TO DO:
Lines before the one containing "Given: Go to Объявление sidebar step" are not copied; that line and every one after it, through the end of the material below, are printed exactly, without pictures.

BEGIN

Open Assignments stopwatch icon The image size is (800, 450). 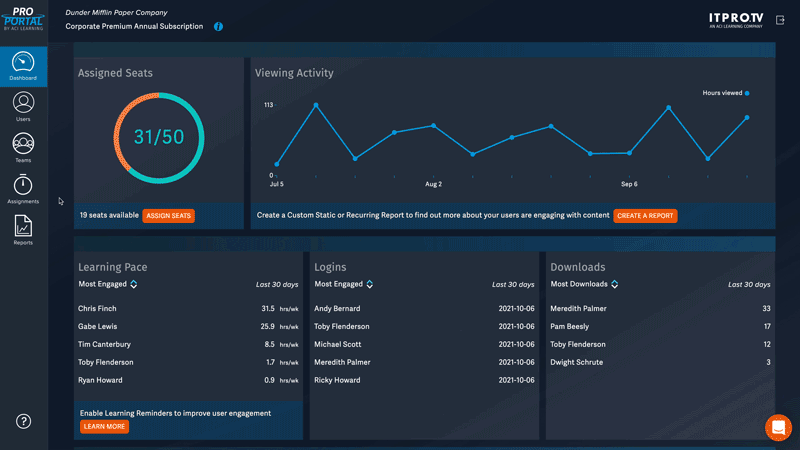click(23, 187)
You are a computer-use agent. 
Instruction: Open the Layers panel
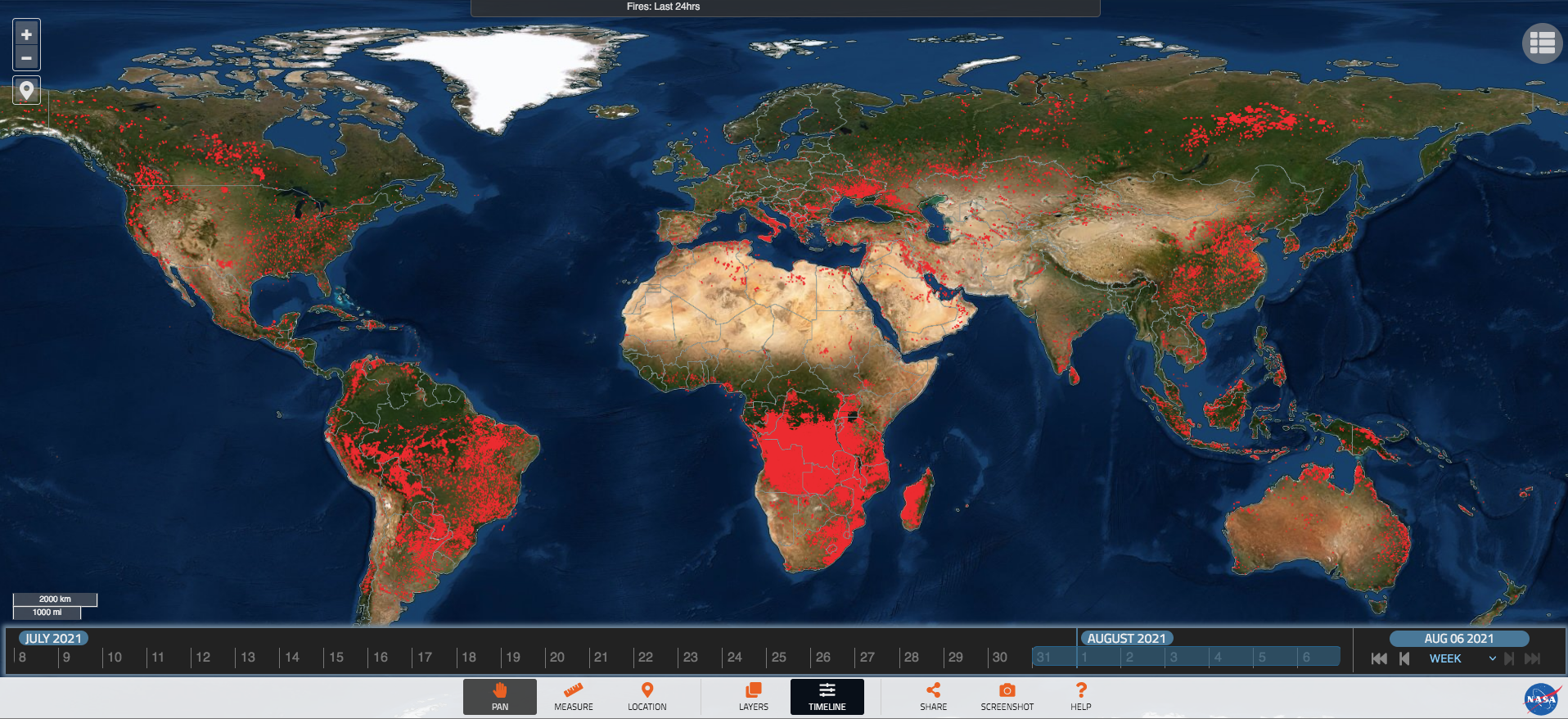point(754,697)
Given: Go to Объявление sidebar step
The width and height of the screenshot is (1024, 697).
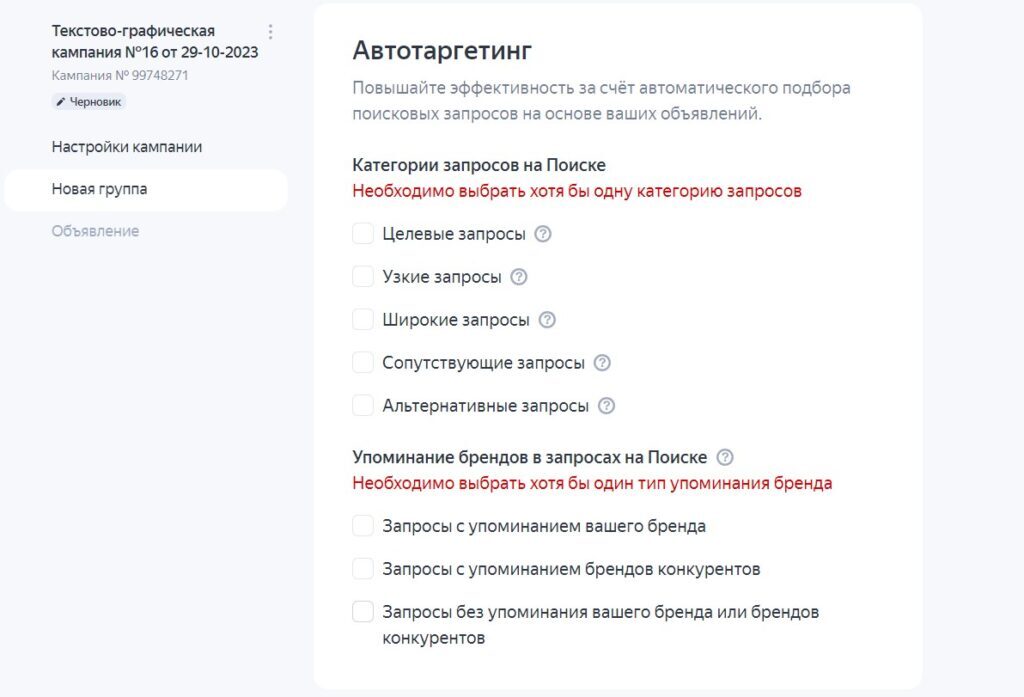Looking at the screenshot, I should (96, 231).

END

RESULT FOR THIS EXERCISE:
Given: Go to Объявление sidebar step
The width and height of the screenshot is (1024, 697).
Looking at the screenshot, I should (96, 231).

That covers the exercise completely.